The "Truth-O-Meter" is a marketing gimmick.  And despite the fact that the meter's design by nature degrades PolitiFact's journalism, PolitiFact is so wedded to it that no divorce is possible.

There's a sense in which PolitiFact's marketing approach is a "savior" to print journalists.  That perception probably helped PolitiFact capture its 2008 Pulitzer Prize.  Hard news reporting was made popular while newspaper circulation numbers steadily declined.

But the false prophecies are getting more difficult to overlook.



Jeff adds: Since when is Rachel Maddow "PolitiFact's most vocal critic"? Perhaps the voices of James Taranto or Mark Hemingway aren't able to break through the echo echo chamber chamber?

Bryan adds:
  Maybe she's the "most vocal" critic because her televised messages are audible while most others just write?

Sunday, December 25, 2011

Slate: "PolitiFact Weirdly Unable to Discuss Facts"

PolitiFact's recent spat with its liberal readership base has led to the publication of quite a few stories that echo criticisms recurrent in the posts we publish and link at PolitiFact Bias.

Slate's Dave Weigel, famously/formerly of the Journolist, has another such:
After this week, plenty of pundits are well and done with the national version of PolitiFact. The local versions? They're great. I was actually pretty fond of how one of them debunked an ad that misued [sic] one of my quotes, attributing it to a candidate, in 2010. Alas, PolitiFact Editor Bill Adair has committed the main site to a factually dubious "Lie of the Year" claim. PolitiFact claims that it's a "lie" to say that the Path to Prosperity ends Medicare. ActualFacts tell us that this is not a lie.

Adair responds to the critics in the worst possible way.
At a Republican campaign rally a few years ago, I asked one of the attendees how he got his news.

"I listen to Rush and read NewsMax," he said. "And to make sure I'm getting a balanced view, I watch Fox."
We're starting with an anoymous [sic] quote from a straw man that Adair met once?
Weigel continues to expand on Adair's defense, noting that it does nothing to address substantive criticisms.

Adair's response matches the customary pattern at PolitiFact, with the possible exception of the explanation PolitiFact offered after one of its criticisms of Rachel Maddow likewise offended liberal sensibilities.  The sad thing is that it took so long for so many liberals to see it.  Apparently it's easy to overlook the problem so long as conservatives have to deal with the bulk of the harm.
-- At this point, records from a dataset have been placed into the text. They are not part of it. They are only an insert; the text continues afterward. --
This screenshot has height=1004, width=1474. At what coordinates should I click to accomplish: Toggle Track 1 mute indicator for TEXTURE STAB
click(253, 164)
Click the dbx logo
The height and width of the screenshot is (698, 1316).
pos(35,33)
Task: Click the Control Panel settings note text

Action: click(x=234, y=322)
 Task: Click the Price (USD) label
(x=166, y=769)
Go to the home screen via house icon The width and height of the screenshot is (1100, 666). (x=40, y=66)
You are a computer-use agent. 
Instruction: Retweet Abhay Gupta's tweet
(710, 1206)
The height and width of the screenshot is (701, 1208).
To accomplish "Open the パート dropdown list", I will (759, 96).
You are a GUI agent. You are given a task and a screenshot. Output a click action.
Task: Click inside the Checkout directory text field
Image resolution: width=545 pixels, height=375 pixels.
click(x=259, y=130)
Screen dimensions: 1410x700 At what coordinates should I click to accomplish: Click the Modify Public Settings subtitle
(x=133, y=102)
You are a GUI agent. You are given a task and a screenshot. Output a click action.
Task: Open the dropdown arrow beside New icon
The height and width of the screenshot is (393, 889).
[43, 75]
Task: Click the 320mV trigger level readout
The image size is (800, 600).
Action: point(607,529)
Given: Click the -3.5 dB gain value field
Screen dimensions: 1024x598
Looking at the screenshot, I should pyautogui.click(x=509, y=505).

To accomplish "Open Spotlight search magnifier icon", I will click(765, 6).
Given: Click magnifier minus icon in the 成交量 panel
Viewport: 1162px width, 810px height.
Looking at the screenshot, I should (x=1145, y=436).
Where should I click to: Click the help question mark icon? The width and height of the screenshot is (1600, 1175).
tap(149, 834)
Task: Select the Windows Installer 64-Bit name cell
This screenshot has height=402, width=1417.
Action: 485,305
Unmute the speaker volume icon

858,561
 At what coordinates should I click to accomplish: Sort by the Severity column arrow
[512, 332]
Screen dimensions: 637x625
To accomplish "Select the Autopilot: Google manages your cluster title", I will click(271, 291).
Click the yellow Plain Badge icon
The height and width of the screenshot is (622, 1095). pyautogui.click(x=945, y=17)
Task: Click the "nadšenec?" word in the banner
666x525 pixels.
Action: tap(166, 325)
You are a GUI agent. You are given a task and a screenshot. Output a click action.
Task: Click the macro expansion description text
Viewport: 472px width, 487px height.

Though we hardly agree with Weigel about the quality of PolitiFact's state franchises (the jury's still out on most of them), his main point is well taken and the post is worth reading.

PolitiFact would gain credibility if it answered substantive criticisms with well-reasoned rebuttals. 

Claiming the critics suffer from some type of echo-chamber syndrome that prevents them from understanding PolitiFact's greatness is not a well reasoned rebuttal.  Rather, it is an ad hominem fallacy.  Readers are not well served with that type of response.

Jeff adds: Weigel continues with a curious new pattern we've noticed with liberal writers describing PolitiFact. What used to be a ubiquitary reference to PolitiFact's Pulitzer (which served to inform the reader of their unquestionable credibility and authority) is no longer worth the extra space to mention.